Con una sonrisa ensangrentada Caspio apuntó a Gallardo, que avanzaba lentamente hacia él. Disparó tres veces, hasta que se dio cuenta, horrorizado, que la figura continuaba avanzando. Con un grito de desesperación, disparó hasta agotar el cargador.
El profesor, que contemplaba a los dos desde el suelo, estaba seguro que todas las balas habían alcanzado a Gallardo. Cuando estaba a un metro de Caspio, se detuvo. Éste atónito, soltó el arma.
-¿Por… por qué no… por qué no mueres?
-Porque he decidido no hacerlo.
Una luz, un fogonazo, como una explosión del mismo aire, mostró el rostro de Gallardo. Sus rasgos parecían esculpidos en magma ardiente de las mismas entrañas de la Tierra. Su sonrisa había trocado en una hilera de dientes puntiagudos. Sus ojos desprendían una fuerza arrolladora. Juan no se atrevió a mirarle a la cara. Parecía haber crecido y era más alto que Caspio, al que sus rodillas flaquearon y lágrimas de puro terror recorrían su rostro. Alzando la vista, gritó, casi suplicando:
-¿Qué…eres tú?
-Ahora al fin soy aire y mi maldición caerá…
Gallardo alzó el brazo.
-El fin de esta iglesia muy pronto vendrá…
La cara de Caspio gritó. El profesor cerró los ojos.
-Mi voz despertará.
Gallardo segó de un rápido movimiento la garganta de Caspio. Éste se desplomó.

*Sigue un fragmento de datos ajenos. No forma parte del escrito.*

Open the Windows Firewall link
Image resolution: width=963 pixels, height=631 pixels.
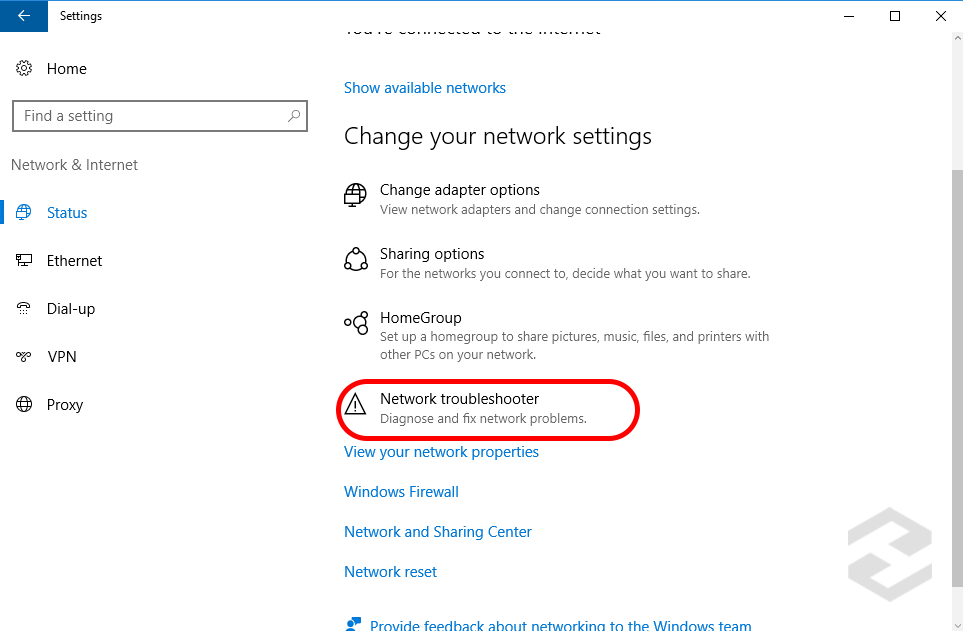pos(401,492)
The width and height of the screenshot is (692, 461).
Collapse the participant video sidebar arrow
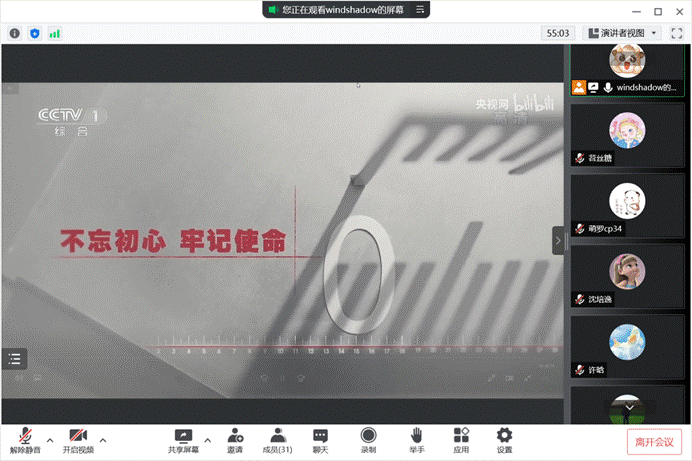pyautogui.click(x=558, y=240)
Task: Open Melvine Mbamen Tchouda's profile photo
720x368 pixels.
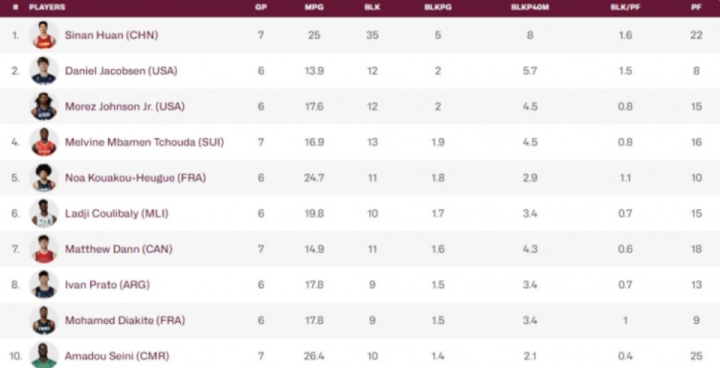Action: (44, 142)
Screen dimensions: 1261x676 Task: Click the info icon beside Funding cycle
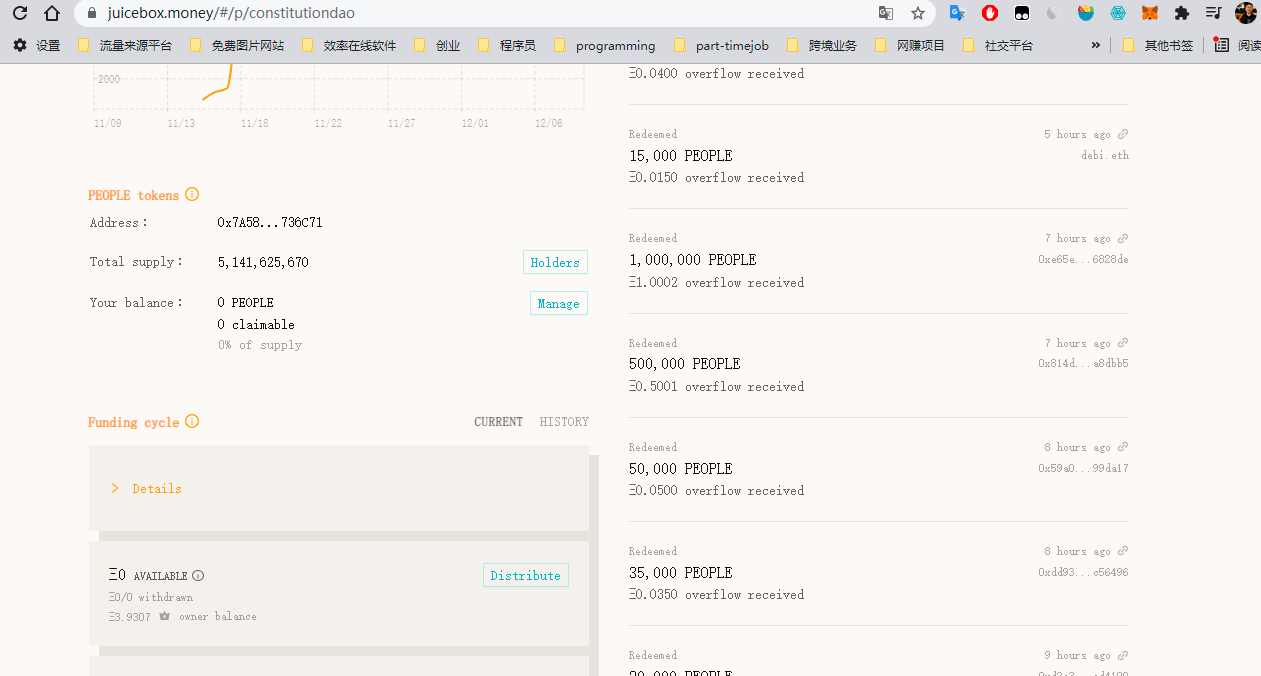(x=192, y=422)
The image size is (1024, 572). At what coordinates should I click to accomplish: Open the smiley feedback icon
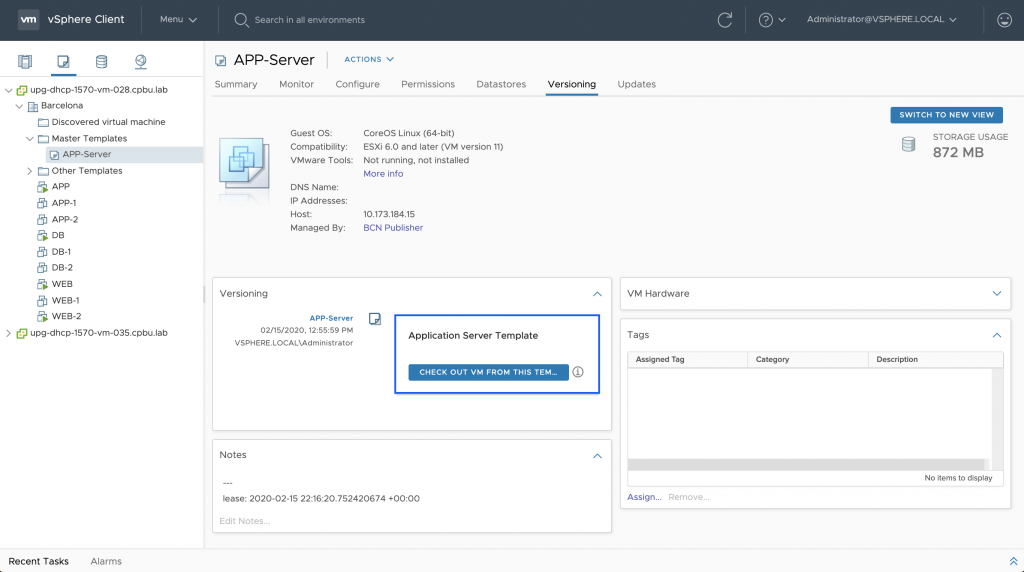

Cuando Juan abrió los ojos, la dantesca escena había dado paso a una tranquilidad propia de un ambiente macabro. Gallardo, impoluto, estaba arrodillado ante el primer agente. Éste, con los ojos fijos en él, parecía murmurar una serie de palabras. Luego se levantó, y con los ojos en blanco, cargó a hombros el cadáver de su compañero y salió de la casa, montó en el coche y arrancó.
-¿Estás bien? – preguntó Gallardo, alzando al profesor y sacudiéndole el polvo.
-¿¡Yo!? ¿Y qué me dices de ti?
-Perfectamente, gracias. Siento el destrozo. Pero prometo compensarte.
-¿Cómo has hecho eso?
-Supongo que he tenido suerte de que Aguilar no acertase en su pronóstico. Si ese hombre hubiera sido el designado para matarme, no hubiera sobrevivido.
-¿Y qué le has dicho a su compañero?
-Les he mandado de vuelta con Aguilar. Un hombre así no perdona el fracaso. Su destino será peor que de haber permanecido aquí, puedes estar seguro.
-¿Y Caspio? ¿Era necesario matarle?
-Uno de los que planeó el asesinato de la doctora fue él. Me limité a defenderte y a ajustar cuentas.
-La destrucción de mi sofá es parte de las cuentas que voy a ajustar contigo, Gallardo. Eso, y casi matarme.
-Me ha gustado tu actuación, Juan. No has flaqueado. Realmente eres digno del papel que se te ha encomendado.
-¿Y puede saberse cuál es?
-A su debido tiempo.
Mientras hablaban, un vehículo aparcó en el lugar donde estaba el antiguo coche de los agentes. El profesor pudo ver como una estela de humo salió al bajar la ventanilla.
-¿Le conoces, Gallardo?
-Viene a buscarnos- se limitó a contestar.
Alfonso Dorado bajó del coche y le hizo una señal a Gallardo, que asintió. Después se dirigió al profesor
-Juan, recoge todo lo que necesites. Nos vamos.
-¿A dónde exactamente?
Dorado, que había caminado hasta la casa, se asomó a la ventana.
-A la guerra, profesor. Y en esta guerra estás con nosotros, o con ellos. Afortunadamente para ti, estás de nuestra parte. Soy Dorado. Un placer conocerle.